Instructions to follow:
The required output is the exact run of lines from the one bearing "This screenshot has width=720, height=423." through the final line of the listing below, with the pictures removed.

Dataset content:
== Segment start ==

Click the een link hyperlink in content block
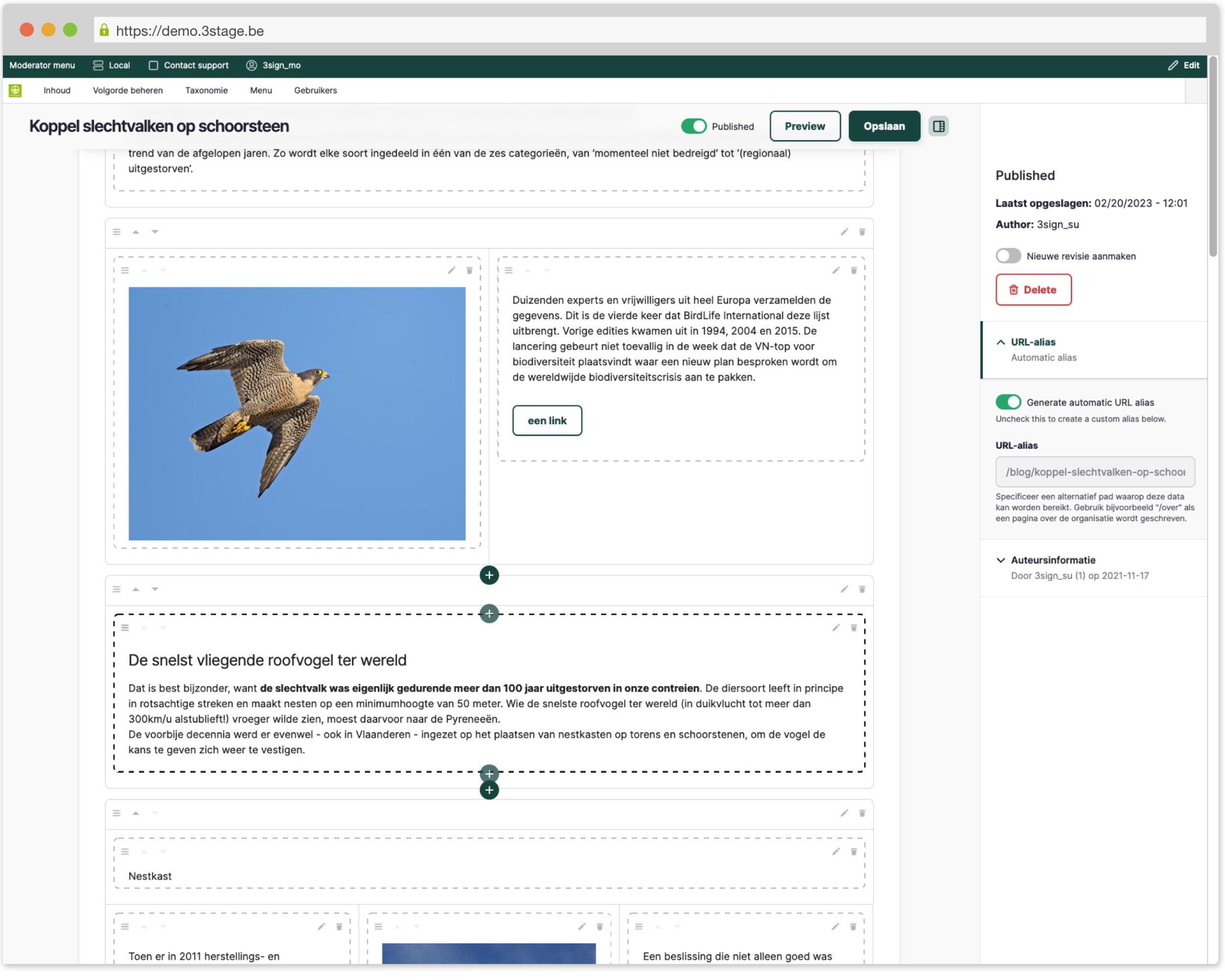The width and height of the screenshot is (1225, 980). [547, 420]
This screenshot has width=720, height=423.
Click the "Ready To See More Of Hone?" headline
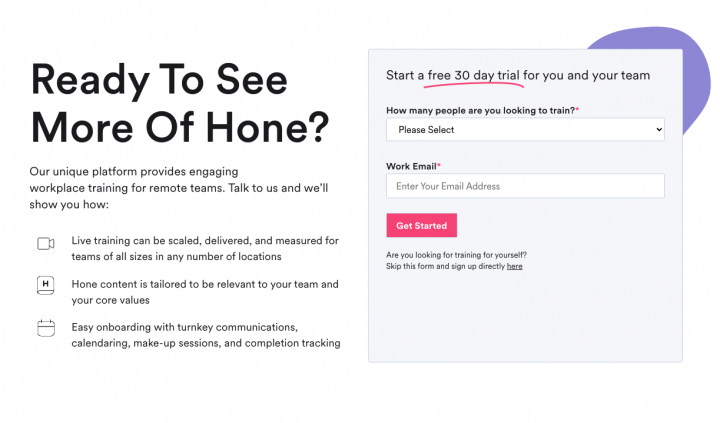point(180,103)
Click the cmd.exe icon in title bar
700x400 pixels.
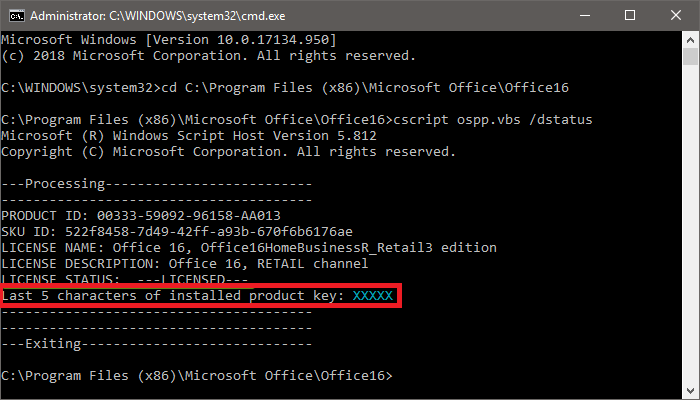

== Segment end ==

Reply:
This screenshot has width=720, height=423.
Click the "Ready To See More Of Hone?" headline
point(180,103)
Click the cmd.exe icon in title bar
700x400 pixels.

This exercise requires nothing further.